## PAGE:
------------------------------------------------------------
Many traders discuss reward/risk as they are developing and executing a trade. However, few understand how to keep a positive reward/risk profile throughout the trade.
For example, let’s follow Steve. He wants to purchase an E-mini S&P (ES) contract as he believes it will rise in price. He has $50,000 in his account and is willing to risk 2% of his account on the trade, or $1,000 ($50,000 x 2% = $1,000). One thousand dollars of risk per one contract in the ES is 20 points (20 points x $50 per point = $1,000 – excluding commission and fees). It currently trades at 1200. He places an order to purchase one contract at 1200 with a reward/risk of 4:1. Accordingly, he places a sell stop at 1180 and sell limit at 1280 (reward is 80 points, or $4,000, and his risk is 20 points, or $1,000). Steve now believes that he has managed his risk well because he defined the risk and set his target order.
The trade is executed, and two sessions later, the ES is trading at 1240. He is halfway to hitting his target and feels great about his trade. His sell stop remains at 1180 and his sell limit remains at 1280. The next morning, the quarterly GDP number is lower than expected; the market corrects sharply back to 1210. He still feels fine about the trade as he has 10 points of profit and is willing to keep his sell stop loose so the trade has some room to work. The next session brings more selling, and the ES now trades at 1195. Though slightly concerned, he sticks to his trade plan by keeping his sell stop intact at 1180. However, trades decrease again in the following session and his sell stop is executed at his price of 1180. He loses his full risk amount of 20 points, or $1,000.
Is this a good trade?
Many will conclude that it was not a good trade because he lost money. However, there are many reasons to why a trade can be good or bad. For instance, Steve had a plan and stuck to it. He had his reward/risk parameters defined. The flaw in the trade was an error in the risk management process throughout the trade. Let’s examine why.
------------------------------------------------------------
## Collection entries:
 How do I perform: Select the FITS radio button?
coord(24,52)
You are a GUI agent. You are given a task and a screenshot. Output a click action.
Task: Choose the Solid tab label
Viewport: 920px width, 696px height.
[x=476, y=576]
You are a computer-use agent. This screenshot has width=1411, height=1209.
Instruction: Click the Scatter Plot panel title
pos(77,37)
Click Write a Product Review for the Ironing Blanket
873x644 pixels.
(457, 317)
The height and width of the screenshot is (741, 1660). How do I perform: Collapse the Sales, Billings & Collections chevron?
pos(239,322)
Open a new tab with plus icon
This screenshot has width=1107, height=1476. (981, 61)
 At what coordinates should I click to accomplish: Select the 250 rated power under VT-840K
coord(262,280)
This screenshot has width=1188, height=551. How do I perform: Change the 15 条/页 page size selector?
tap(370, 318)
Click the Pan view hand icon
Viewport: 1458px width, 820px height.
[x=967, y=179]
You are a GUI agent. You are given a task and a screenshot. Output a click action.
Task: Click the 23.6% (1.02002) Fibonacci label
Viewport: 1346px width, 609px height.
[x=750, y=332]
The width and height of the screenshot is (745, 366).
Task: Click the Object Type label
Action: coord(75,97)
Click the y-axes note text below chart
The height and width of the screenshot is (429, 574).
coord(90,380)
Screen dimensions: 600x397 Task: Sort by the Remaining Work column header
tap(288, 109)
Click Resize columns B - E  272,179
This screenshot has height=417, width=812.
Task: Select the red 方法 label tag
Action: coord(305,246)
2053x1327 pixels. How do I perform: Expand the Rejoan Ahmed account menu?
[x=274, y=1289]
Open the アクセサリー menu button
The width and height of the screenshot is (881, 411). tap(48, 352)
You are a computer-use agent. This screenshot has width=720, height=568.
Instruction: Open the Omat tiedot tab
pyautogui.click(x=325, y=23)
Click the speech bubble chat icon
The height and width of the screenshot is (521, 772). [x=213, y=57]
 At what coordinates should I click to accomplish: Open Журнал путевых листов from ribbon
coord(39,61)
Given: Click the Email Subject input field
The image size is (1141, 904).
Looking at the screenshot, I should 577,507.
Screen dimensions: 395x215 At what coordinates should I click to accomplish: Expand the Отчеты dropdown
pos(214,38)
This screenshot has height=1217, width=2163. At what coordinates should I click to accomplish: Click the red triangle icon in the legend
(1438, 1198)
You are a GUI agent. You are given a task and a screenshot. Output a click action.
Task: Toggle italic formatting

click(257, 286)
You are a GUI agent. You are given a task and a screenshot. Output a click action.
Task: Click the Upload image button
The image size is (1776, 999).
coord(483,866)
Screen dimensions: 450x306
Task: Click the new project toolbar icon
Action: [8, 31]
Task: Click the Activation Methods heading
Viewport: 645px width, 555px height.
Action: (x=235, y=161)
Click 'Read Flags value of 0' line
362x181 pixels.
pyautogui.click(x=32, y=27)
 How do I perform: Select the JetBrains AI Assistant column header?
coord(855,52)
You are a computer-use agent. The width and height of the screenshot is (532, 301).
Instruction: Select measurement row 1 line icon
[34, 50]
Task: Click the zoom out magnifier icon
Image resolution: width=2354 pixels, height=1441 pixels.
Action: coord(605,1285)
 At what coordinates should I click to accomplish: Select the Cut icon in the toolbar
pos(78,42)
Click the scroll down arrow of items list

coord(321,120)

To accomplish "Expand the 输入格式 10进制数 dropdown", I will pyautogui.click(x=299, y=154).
------------------------------------------------------------
## LIST OF TASKS:
(1) Answer these questions about the text on reward/risk:
(a) How much money does Steve have in his account?
(b) At what price is the ES trading two sessions after the trade is executed?
(c) What does the text name as the flaw in the trade?
(2) Proceed with the text on reward/risk, picking up after its last sentence.

## WRITTEN RESPONSES:
(1)
(a) $50,000
(b) 1240
(c) An error in the risk management process throughout the trade

(2)
He began the trade with a reward/risk parameter of 4:1. When the ES hit a price of 1240, he had 40 points of profit, but his reward/risk was no longer 4:1 – it was 2:3. He was now risking 60 points to make 40 points (40/60 or 2:3). So how should Steve overcome this?
If Steve wished to keep his reward/risk at 4:1 throughout the course of the trade, he would have to alter his sell stop as the market moves around. Let’s re-visit Steve when the market was trading at 1240. His sell stop was at 1180 and the sell limit at 1280. He is now risking 60 points to make 40 points. Since the reward was 40 points at this time, he must now shrink his risk from 60 points to only 10 points. As such, he needs to move his stop 10 points below the market to 1230.
He now has successfully kept his reward/risk at 4:1 as his potential reward is 40 points and risk is 10 points. When the next day’s GDP number came out, he would have been stopped out for a profit of 20 points (if there was no slippage and minus commission on fees).
By keeping a positive reward/risk throughout the trade, he would have turned a 20 point loss into a 30 point win, a change of $2,500 in his account.
Be aware of what your original reward/risk plan is and how the ratio is affected as the moves around.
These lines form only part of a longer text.